The vacuum tube triode has been in existence for quite some time, and during that time many improvements have been made which resulted in the reduction of the size of triodes. Smaller triodes use less power and can be used in more applications. Thus, the miniaturization of triodes is a highly desirable goal. The state of the art in miniaturized triodes today are vacuum microelectronic triodes fabricated by VLSI integrated circuit and/or micro-machining techniques. Such techniques miniaturize triodes to the integrated circuit level but still leave room for further miniaturization. In applications such as with active antenna arrays for the H, I, and J frequency bands, device sizes ar required that are less than 0.5 inch square by 5.0 inches in length. These size requirements include the space dedicated to power conditioning components. The size requirements of these current and future antenna array systems tax traditional wide band component technology, proving the need for further miniaturization.
Prior art microelectronic triodes that operate up to 300 GHz use either a vertical scheme that places many triodes in parallel, or are deposited with a lateral topology utilizing strip line interconnects. Microelectronic triodes utilizing lateral topology are discussed in "Lateral Miniaturized Vacuum Devices", by H. H. Busta, J. E. Pogemiller and M. F. Roth, IEDM, 89-533, IEEE 1989. In triodes with a vertical topology, each cathode has a single field emitter tip.

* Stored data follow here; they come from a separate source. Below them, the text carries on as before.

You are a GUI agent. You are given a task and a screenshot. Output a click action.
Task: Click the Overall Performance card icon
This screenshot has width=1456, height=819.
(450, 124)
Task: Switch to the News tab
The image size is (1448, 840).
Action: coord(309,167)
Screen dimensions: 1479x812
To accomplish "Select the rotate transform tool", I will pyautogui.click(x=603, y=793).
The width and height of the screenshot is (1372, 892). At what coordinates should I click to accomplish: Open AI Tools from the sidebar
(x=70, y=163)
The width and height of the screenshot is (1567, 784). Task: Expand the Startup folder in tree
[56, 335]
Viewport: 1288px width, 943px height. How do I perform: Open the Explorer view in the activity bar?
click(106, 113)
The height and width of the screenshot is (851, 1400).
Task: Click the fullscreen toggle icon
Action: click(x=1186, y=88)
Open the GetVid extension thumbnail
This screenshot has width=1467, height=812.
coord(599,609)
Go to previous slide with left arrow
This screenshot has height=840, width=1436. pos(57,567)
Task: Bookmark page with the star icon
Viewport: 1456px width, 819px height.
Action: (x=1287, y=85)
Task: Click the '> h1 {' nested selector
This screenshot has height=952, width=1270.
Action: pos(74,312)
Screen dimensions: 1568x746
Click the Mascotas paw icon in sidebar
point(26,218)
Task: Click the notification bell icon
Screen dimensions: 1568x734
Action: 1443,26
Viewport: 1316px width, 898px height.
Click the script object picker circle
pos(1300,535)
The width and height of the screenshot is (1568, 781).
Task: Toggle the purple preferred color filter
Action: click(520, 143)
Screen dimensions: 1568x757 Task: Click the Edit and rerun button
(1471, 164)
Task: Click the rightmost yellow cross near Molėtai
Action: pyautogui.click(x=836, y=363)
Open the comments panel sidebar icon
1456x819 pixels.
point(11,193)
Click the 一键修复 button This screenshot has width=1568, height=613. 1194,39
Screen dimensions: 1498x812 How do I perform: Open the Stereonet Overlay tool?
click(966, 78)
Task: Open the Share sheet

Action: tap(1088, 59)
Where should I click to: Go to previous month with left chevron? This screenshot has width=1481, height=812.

In such a vertical topology, the parallel outputs combine to increase the overall current available from the single field emitter tips of the cathode, by the number of triodes connected in parallel. In triodes utilizing a lateral topology, the individual triodes are joined with strip line interconnects. The strip line interconnects joining the triodes occupy a large portion of the space available in the triode array. Consequently, the power density within the triode array decreases. The lateral topology triodes also require an RF connection using external components in order to deliver the power to the intended load.
It is, therefore, a primary objective of the present invention to create a vacuum microelectronic triode having a lateral topology that creates a high power density and eliminates the need for RF connections, consequently allowing the triode to be further miniaturized.